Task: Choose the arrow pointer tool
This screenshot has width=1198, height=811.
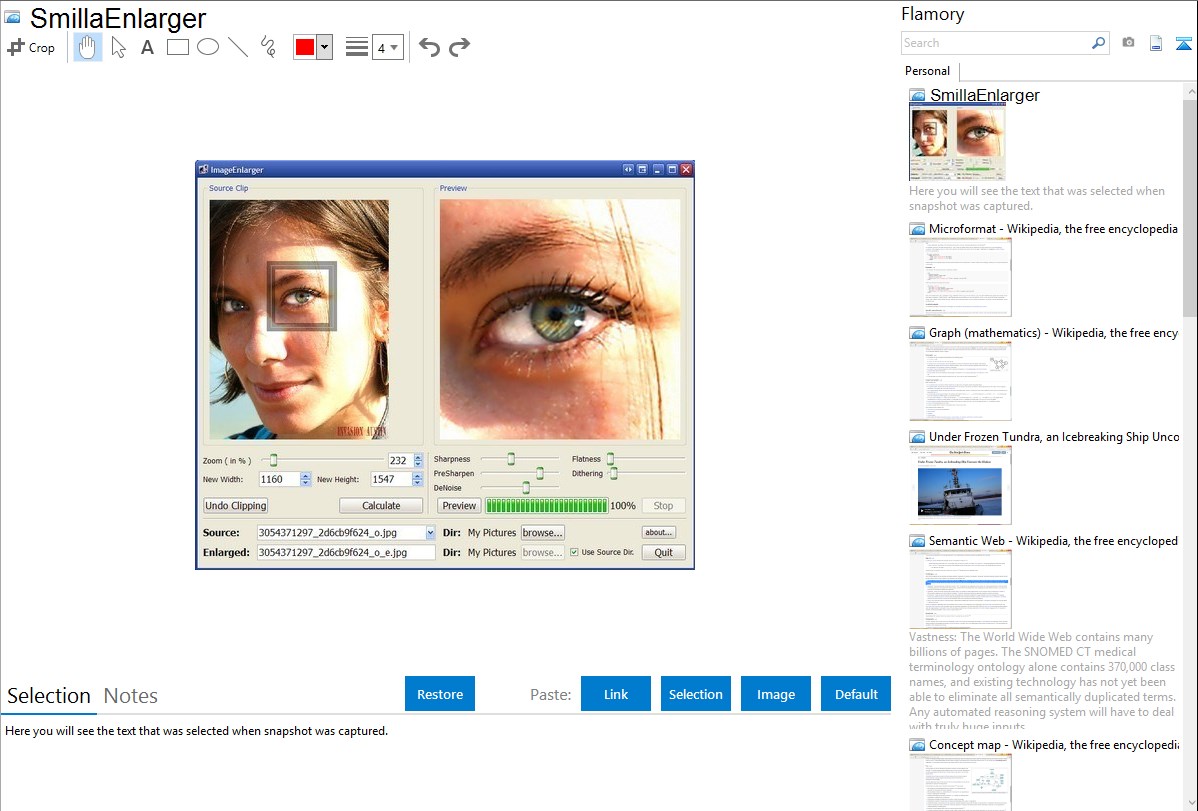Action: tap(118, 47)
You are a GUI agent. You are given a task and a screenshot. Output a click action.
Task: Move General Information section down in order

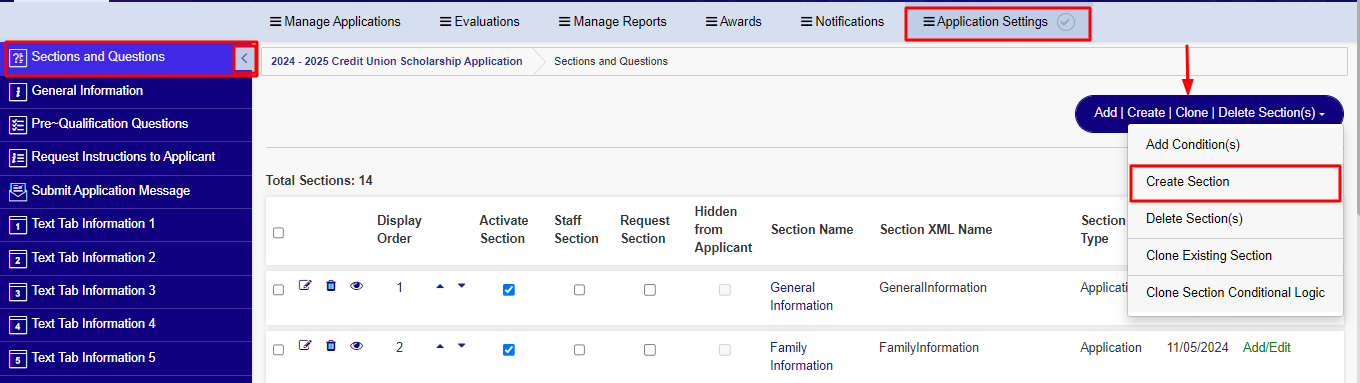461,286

#### [What needs to be done]
When you reach the line with "You are a GUI" in the entries above, start copying, and go on word for word to the last line; skip any picture.

#### [Response below]
You are a GUI agent. You are given a task and a screenshot. Output a click action.
Task: Move General Information section down in order

461,286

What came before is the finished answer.